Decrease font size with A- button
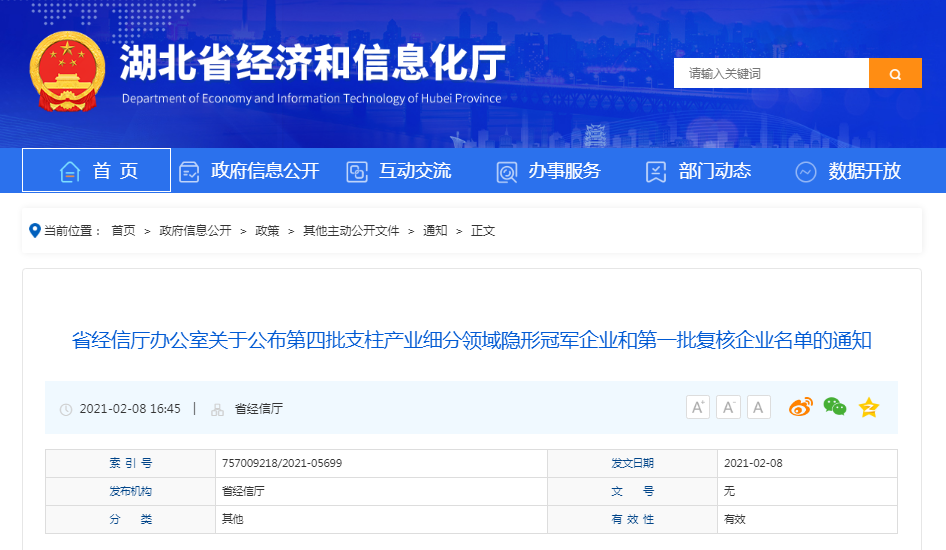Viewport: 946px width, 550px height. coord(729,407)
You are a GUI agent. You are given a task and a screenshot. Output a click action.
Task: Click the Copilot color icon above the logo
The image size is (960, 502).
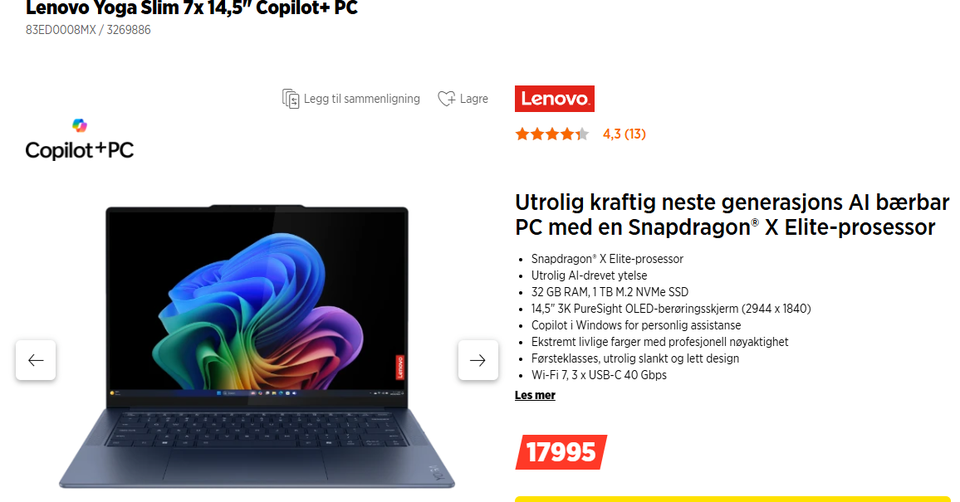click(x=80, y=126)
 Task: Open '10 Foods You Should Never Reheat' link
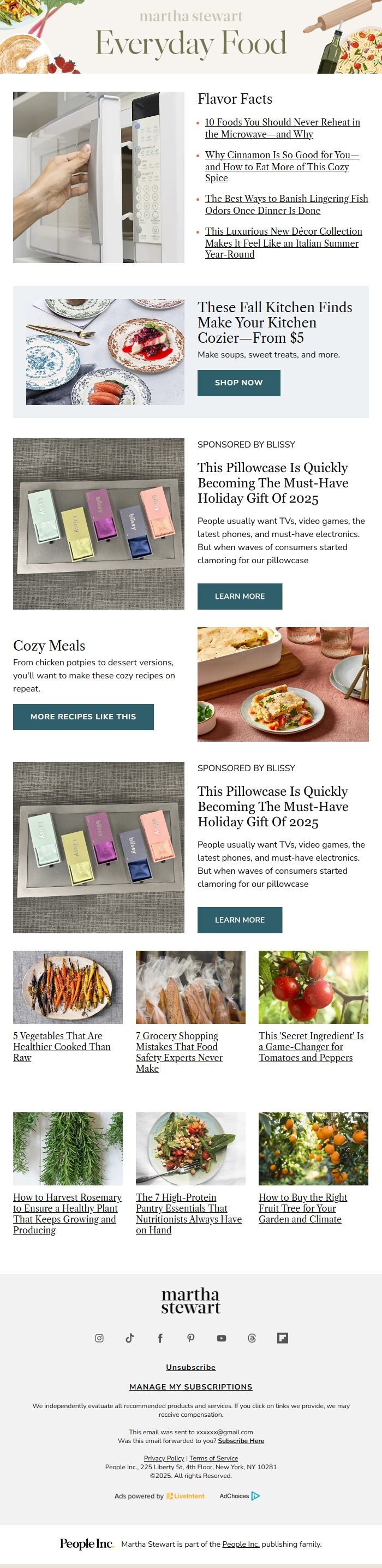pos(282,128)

§

Rescale the material above by restating every line, the requests included, with each number in the answers (the viewport dimensions and the coordinates) multiplied by 2.45 and rounded to the nearest whole number, halves rounding up. Leave the requests' numbers unchanged and omit the pictures from your answer.

▶ _EXERCISE RESPONSE_
Decrease font size with A- button
Viewport: 2318px width, 1348px height. coord(1786,997)
You are a GUI agent. You are given a task and a screenshot. Output a click action.
Task: Click the Copilot color icon above the logo
The image size is (960, 502).
click(x=196, y=309)
 Task: Open '10 Foods You Should Never Reheat' link
pos(691,314)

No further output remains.